Loan agent handing a pen to a college student to sign contract agreement papers.Credit: wera Rodsawang / Moment / Getty Images

  • A coalition of 39 attorneys general came together to bring this case against Navient.
  • The company has a long history of controversy over its handling of student loans.
  • In settling the case, Navient denied any wrongdoing.

Student loan servicer Navient reached a settlement with a coalition of 39 attorneys general for a total of $1.85 billion to resolve allegations of predatory lending and unfair servicing.

The company, long the center of student debt servicing controversy, agreed to cancel $1.7 billion in private student loan debt, as well as $95 million in restitution payments for federal loan borrowers. The settlement is expected to impact about 66,000 private loan borrowers who will see their remaining debt balances erased, as well as 350,000 federal borrowers who will receive reimbursement checks.

The company did not admit to any misconduct or wrongdoing as part of the settlement. Navient’s chief executive, Jack Remondi, told the Washington Post that the company decided to settle in order to end a “time-consuming, distracting, and costly process,” referring to the lawsuit.

The coalition of attorneys general accused Navient of originating predatory subprime private loans to students attending for-profit schools and other institutions with low graduation rates. According to a statement from the coalition, the company is also accused of steering federal loan borrowers toward lengthy forbearances rather than toward more affordable income-driven repayment (IDR) programs.

As a result, qualified private borrowers will see the remaining balances of their private Navient loans disappear. They will receive a notice by July 2022, along with refunds of any payments made on those cancelled loans after June 30, 2021.

Additionally, federal borrowers placed in long-term forbearances are scheduled to get restitution checks of $260 each.

Navient also agreed to pay $142.5 million to the attorneys general involved in the case.

“Navient repeatedly and deliberately put profits ahead of its borrowers — it engaged in deceptive and abusive practices, targeted students who it knew would struggle to pay loans back, and placed an unfair burden on people trying to improve their lives through education,” Josh Shapiro, attorney general of Pennsylvania and one of the leaders of the coalition, said in a statement. “[This] settlement corrects Navient’s past behavior, provides much needed relief to Pennsylvania borrowers, and puts in place safeguards to ensure this company never preys on student loan borrowers again.”

Unrelated to this case, Navient is no longer a servicer of federal student loans for the Department of Education. It recently transferred its contract to Aidvantage, a subsidiary of Maximus Federal Services. Navient will, however, continue to service federal loans owned by private lenders as well as private student loans.
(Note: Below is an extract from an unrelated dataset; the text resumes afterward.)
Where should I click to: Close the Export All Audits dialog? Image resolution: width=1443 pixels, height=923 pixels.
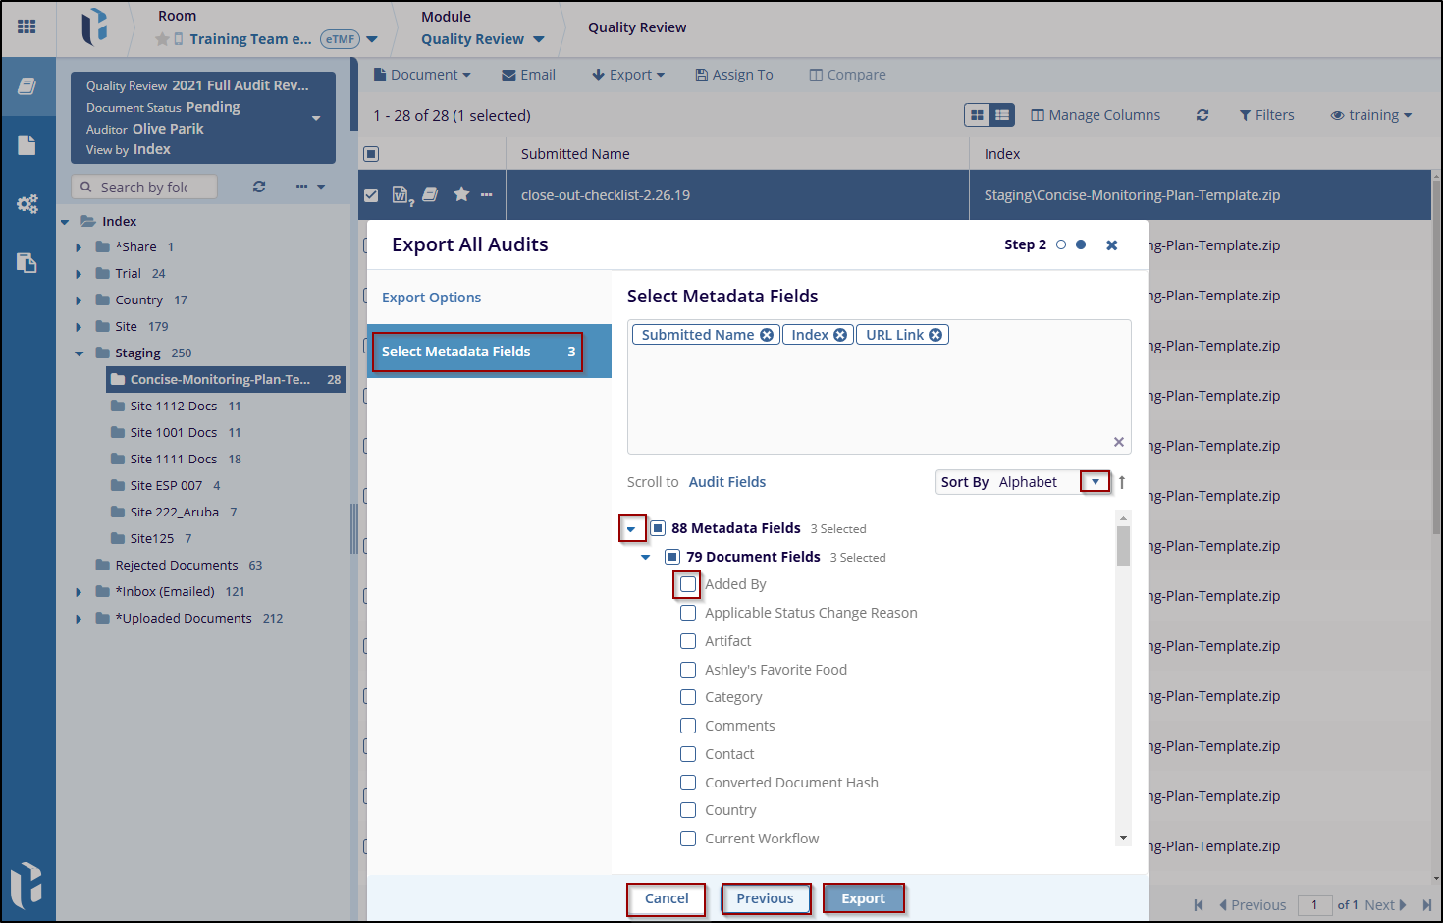1111,245
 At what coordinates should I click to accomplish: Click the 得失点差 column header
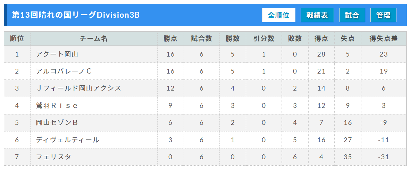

The settlement included attorneys general from Arizona, Arkansas, California, Colorado, Connecticut, the District of Columbia, Delaware, Florida, Georgia, Hawaii, Illinois, Indiana, Iowa, Kansas, Kentucky, Louisiana, Maine, Maryland, Massachusetts, Michigan, Minnesota, Missouri, Nebraska, Nevada, New Jersey, New Mexico, New York, North Carolina, Ohio, Oregon, Pennsylvania, Rhode Island, South Carolina, Tennessee, Vermont, Virginia, West Virginia, Washington, and Wisconsin.